Before standardisation feature means were [5.84 3.06 3.76 1.2 ] and SDs were [0.83 0.43 1.76 0.76]
After standardisation feature means are [-0. -0. -0. -0.] and SDs are [1. 1. 1. 1.]

3.3 Principal Component Analysis (PCA)

PCA takes a standardised dataset matrix $^{ND} $ and returns an orthonormal matrix $\mathbf{W}_{PC}\in \mathbb{R}^{D\times D}$. Note that orthonormal just means that $\mathbf{W}_{PC}^\top \mathbf{W}_{PC} = \mathbf{I}$.

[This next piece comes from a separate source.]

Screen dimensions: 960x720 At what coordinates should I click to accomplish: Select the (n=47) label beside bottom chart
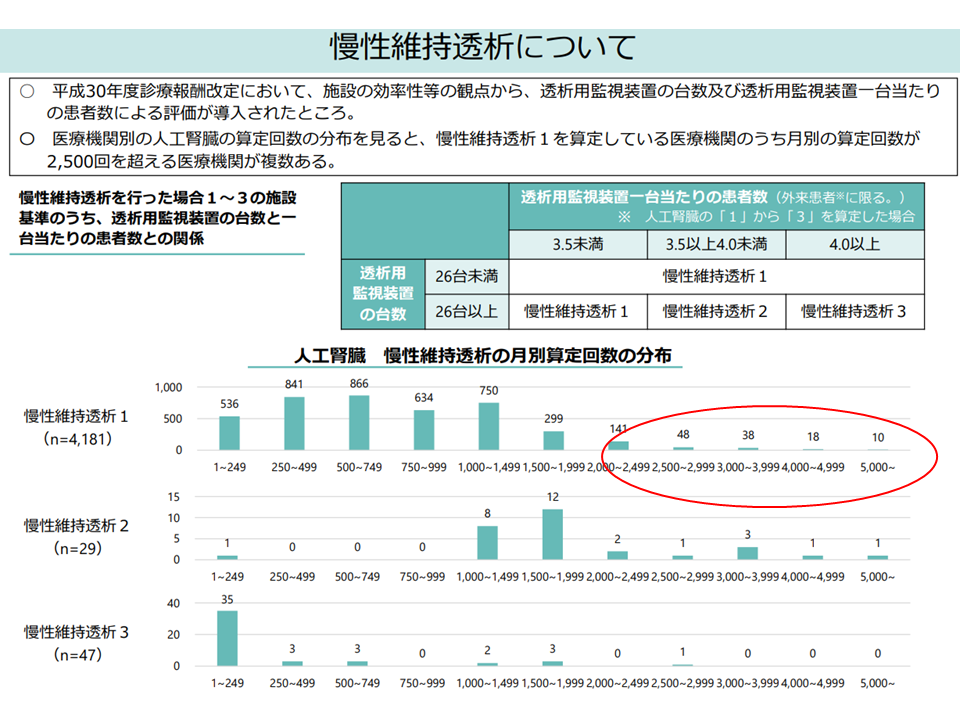tap(78, 655)
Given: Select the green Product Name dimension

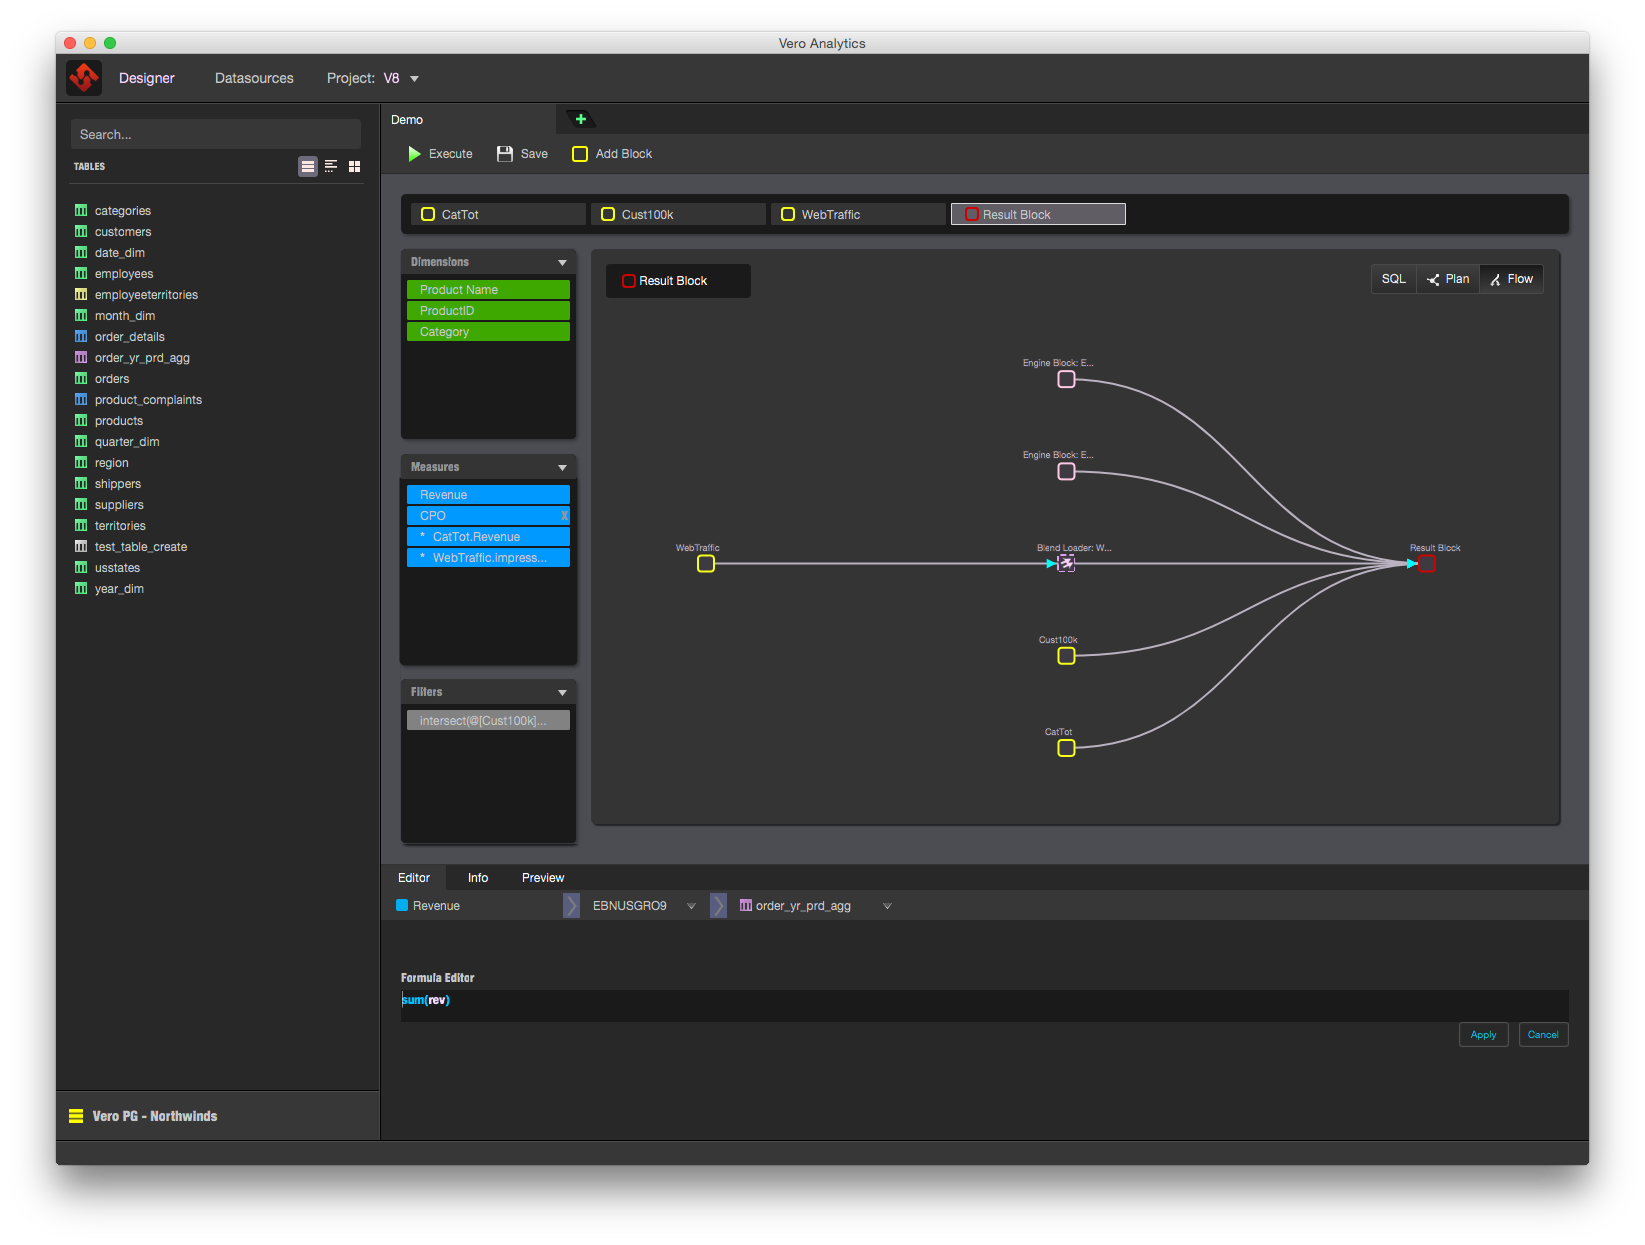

The columns of $\mathbf{W}_{PC}$, which we will denote as $\mathbf{w}_1, \mathbf{w}_2, \dots,\mathbf{w}_D$ are the eigenvectors of the empirical covariance matrix $\mathbf{\Sigma }= \frac{1}{N}\mathbf{X^\top}\mathbf{X}$ sorted from highest to lowest eigenvalue $\lambda_1 , \lambda_2, \dots , \lambda_D$. These eigenvectors are known as the principal components of the data.

We are interested in PCA for the purpose of dimensionality reduction. We often have a dataset that is too high dimensional to visualise. We would like a simple linear transform $\mathbf{Z=XW}$ that turns our high dimensional data points $\{\mathbf{x}^{(n)}\}_{n=1}^{N}$(the rows of $\mathbf{X}$) into low dimensional data points $\{\mathbf{z}^{(n)}\}_{n=1}^{N}$ (the rows of $\mathbf{Z}$). Here, $\mathbf{x}\in\mathbb{R}^D$ and $\mathbf{z}\in \mathbb{R}^d$ where $d<D$.

In order to quantify how good this transform is, we create a setup where its transpose can be used to (attempt to) reverse the transformation. This means we can compute $\mathbf{\hat{X}}=\mathbf{ZW^\top}=\mathbf{X}\mathbf{W}\mathbf{W}^\top$ where the rows of $\mathbf{\hat{X}}$ are reconstructions of the original data points $\{\hat{\mathbf{x}}^{(n)}\}_{n=1}^{N}$.

We can now assess how good a transformation $\mathbf{W}$ is by computing the average (squared) distance between points and their reconstructions.

\[\begin{equation} \frac{1}{N}\sum_{n} \lVert{\mathbf{x}^{(n)}-\mathbf{\hat{x}}^{(n)}}\rVert^2=\frac{1}{N}\sum_{n} \lVert{\mathbf{x}^{(n)}-\mathbf{W}^\top \mathbf{W}\mathbf{x}^{(n)}}\rVert^2 \end{equation}\]

We can write this as an optimisation problem (we’ll be seeing a lot more of these later in the course). We want to solve

\[\begin{equation} \underset{\mathbf{W}}{\mathrm{minimise}}\,\, \, \frac{1}{N}\sum_{n} \lVert{\mathbf{x}^{(n)}-\mathbf{W}^\top \mathbf{W}\mathbf{x}^{(n)}}\rVert^2 \end{equation}\]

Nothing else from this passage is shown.